Will buyers go away without seller assistance loan programs?

Last night, Congress introduced bipartisan legislation, H.R. 6694 that would reauthorize and reform charitable downpayment assistance. This bill would remedy a harmful provision in the new housing law which limits homeownership opportunities for low and middle-income Americans. The legislation, sponsored by U.S. Reps. Al Green (D-TX), Gary Miller (R-CA), Maxine Waters (D-CA), and Christopher Shays (R-CT) reauthorizes and reforms charitable downpayment assistance funded in part by sellers, which has helped over one million families and individuals become homeowners since 1999. The program was eliminated by legislation signed by President Bush on July 30, 2008.

 

The Green-Miller-Waters-Shays plan would re-authorize and reform non-profit downpayment assistance and secure it as an allowable source for FHA borrowers. The bill seeks to ensure that providers of the downpayment assistance operate in a transparent manner to guard against conflicts of interest. The bill also includes language to ensure that FHA maintains its financial stability by permanently authorizing the Secretary to assess higher premiums to higher risk borrowers.

 

There are those who feel that we should go back to the days where you have to save money to afford the downpayment for a home purchase and there’s some truth in that theory.  In today’s “instant gratification” philosophy, fewer and fewer borrowers are saving towards a home purchase and are asking seller’s to contribute up to 3% towards their downpayment. This hurts the seller’s bottom line.  If a buyer can’t save money towards a downpayment today, will they be able to save money from each check to make their monthly mortgage payment along with their other bills?

 

Lenders are worried that the elimination of Seller Assistance programs like Ameridream will severely impact the number of loans they write and subsequently the amount of money they make.  Many Realtors feel the same way.  Elimination of these programs is going to dramatically decrease the number of buyers who can qualify for a home purchase.  With a glut of homes on the market, this will negatively impact sellers as well.

 

What do you think?

 

 

 

 

Comments

  1. Amy, I find myself torn between wanting this new legislation to pass through and thinking that perhaps we need to force folks to save up a bit in order to buy their homes. It’s a tough issue, as I do know many families who have honestly benefited from DPAs and are still on track with their finances. It would be a shame to see these folks miss out.

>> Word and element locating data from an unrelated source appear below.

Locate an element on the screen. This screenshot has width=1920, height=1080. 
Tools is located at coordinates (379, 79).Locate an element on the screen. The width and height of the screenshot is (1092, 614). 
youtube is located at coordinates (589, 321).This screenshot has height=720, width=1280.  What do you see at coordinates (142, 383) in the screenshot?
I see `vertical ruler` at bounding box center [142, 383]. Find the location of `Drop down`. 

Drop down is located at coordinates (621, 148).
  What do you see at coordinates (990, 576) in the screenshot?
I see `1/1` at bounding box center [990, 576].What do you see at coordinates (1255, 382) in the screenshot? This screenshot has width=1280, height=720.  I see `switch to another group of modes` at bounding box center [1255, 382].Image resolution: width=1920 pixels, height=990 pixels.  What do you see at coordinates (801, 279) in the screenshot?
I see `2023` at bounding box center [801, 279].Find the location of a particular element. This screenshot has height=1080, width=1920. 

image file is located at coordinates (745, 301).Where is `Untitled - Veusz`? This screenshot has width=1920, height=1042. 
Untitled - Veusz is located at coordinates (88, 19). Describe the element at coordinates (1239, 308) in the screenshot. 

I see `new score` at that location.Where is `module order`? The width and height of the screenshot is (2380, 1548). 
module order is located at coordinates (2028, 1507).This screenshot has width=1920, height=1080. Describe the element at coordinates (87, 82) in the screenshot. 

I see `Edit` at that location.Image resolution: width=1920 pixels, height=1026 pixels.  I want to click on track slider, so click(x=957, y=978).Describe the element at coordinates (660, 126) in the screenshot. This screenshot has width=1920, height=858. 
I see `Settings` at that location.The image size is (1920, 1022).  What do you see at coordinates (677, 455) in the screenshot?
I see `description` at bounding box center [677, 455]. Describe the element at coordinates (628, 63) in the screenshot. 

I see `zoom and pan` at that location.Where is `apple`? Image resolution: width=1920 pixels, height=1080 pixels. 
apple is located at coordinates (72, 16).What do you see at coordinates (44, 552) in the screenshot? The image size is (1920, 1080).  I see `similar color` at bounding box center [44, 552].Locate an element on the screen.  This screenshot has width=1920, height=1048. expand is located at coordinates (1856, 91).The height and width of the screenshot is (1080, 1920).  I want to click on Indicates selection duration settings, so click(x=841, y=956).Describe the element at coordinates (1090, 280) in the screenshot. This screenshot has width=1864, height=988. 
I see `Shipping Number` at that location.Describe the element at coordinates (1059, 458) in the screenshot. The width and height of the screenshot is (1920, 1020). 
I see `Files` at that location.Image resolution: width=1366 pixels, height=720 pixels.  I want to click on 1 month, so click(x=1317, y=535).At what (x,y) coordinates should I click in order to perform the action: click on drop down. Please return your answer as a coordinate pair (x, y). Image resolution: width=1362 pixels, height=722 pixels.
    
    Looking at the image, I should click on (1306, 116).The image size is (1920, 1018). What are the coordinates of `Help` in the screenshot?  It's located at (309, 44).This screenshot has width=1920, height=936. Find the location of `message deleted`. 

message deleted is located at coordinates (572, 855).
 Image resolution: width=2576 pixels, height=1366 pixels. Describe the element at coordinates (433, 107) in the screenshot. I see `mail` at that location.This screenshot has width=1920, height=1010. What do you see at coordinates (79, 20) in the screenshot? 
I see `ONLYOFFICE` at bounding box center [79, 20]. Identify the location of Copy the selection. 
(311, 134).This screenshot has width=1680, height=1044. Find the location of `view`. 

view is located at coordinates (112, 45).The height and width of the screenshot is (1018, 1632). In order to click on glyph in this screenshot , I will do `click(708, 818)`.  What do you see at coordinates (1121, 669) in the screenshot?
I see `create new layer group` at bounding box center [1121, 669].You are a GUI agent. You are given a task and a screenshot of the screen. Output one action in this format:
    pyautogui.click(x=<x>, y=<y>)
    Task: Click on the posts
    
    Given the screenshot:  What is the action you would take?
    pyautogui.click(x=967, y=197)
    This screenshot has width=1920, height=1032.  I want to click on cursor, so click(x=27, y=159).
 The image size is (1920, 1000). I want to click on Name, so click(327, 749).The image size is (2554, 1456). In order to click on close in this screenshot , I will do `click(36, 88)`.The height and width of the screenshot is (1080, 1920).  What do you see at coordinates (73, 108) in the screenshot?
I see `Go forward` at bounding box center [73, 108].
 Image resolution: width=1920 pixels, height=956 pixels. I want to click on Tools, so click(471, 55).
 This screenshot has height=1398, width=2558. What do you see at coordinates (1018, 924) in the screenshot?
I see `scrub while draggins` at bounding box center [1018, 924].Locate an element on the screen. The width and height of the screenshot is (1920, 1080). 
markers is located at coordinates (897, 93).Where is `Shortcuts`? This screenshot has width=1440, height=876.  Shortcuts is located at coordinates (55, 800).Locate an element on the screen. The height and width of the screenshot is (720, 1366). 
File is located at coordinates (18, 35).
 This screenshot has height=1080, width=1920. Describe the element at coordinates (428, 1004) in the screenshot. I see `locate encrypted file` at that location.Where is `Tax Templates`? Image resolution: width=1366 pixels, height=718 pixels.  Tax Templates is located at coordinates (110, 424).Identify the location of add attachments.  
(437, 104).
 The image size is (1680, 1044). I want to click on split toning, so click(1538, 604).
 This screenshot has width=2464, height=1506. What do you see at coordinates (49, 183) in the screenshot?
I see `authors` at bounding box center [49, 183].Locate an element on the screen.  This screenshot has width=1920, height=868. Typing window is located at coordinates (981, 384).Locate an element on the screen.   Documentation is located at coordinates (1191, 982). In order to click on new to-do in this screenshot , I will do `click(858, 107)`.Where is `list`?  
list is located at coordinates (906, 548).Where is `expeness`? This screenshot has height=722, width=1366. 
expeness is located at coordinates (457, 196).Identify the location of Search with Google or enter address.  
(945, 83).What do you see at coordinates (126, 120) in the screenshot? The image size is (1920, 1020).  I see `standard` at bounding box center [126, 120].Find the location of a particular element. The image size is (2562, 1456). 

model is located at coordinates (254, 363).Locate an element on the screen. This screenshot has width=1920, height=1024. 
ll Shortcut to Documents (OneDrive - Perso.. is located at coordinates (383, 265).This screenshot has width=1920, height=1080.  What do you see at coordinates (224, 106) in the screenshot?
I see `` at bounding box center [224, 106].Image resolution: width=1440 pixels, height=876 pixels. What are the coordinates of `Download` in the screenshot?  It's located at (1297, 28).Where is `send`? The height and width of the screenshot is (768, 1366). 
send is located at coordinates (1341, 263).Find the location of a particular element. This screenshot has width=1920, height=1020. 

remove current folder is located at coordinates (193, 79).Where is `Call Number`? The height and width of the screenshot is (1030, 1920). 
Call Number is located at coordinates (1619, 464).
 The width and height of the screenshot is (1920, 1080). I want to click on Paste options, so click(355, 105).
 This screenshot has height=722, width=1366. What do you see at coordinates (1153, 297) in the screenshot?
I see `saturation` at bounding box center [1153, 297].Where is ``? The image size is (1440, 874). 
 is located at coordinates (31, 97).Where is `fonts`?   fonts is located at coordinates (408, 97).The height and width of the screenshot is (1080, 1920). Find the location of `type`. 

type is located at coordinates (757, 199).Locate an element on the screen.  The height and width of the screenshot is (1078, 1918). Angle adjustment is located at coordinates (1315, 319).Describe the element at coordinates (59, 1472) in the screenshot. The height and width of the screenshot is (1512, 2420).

  2. Kevin, I agree. I have represented many hard-working people who have utilized the Ameridream in purchasing a home. I guess I can see both sides of the issue. Maybe a compromise could be made wherein a seller credits the buyer with the downpayment with the program allowing the buyer to pay it back to the seller over a specified period of time? Just a thought here~

  3. George King says:

    Amy,
    I agree with Kevin, “it’s a tough issue”. I do read however that the introduction of the new bill includes some regulations such as requiring the buyer to have a credit score of 620 or higher. This means the buyer has proven they can make those payments or has at least cleaned up their credit rating to get to 620. This may help relieve some concerns. Then again maybe it doesn’t go far enough to protect the banks which ultimately affects all consumers. I would think there should be some LTV provision as well. I continue to support DPA and have found a site with lots of information on the regulation. Visit http://www.dpagroundswell.org. I think this is a sponsored grassroots effort but it is still worth a visit.

  4. George,
    Thanks for sharing the DPA website.

    FHA Buyers in the Phoenix area are scrambling to secure a home. I’ve heard some lenders are actually sending out the notice that they will write no more FHA loans requiring seller assistance after 9/1/2008 due to the fear of a backlog of loans and the risk of these loans not closing by the 10/1 deadline.

    I’ve also heard many conventional loan buyers are actually waiting until after 10/1 because they feel many homes priced under $300,000 have been priced to include the anticipated seller contributions. They’re hoping the prices will fall after 10/1. I personally don’t think this is going to happen…but time will tell.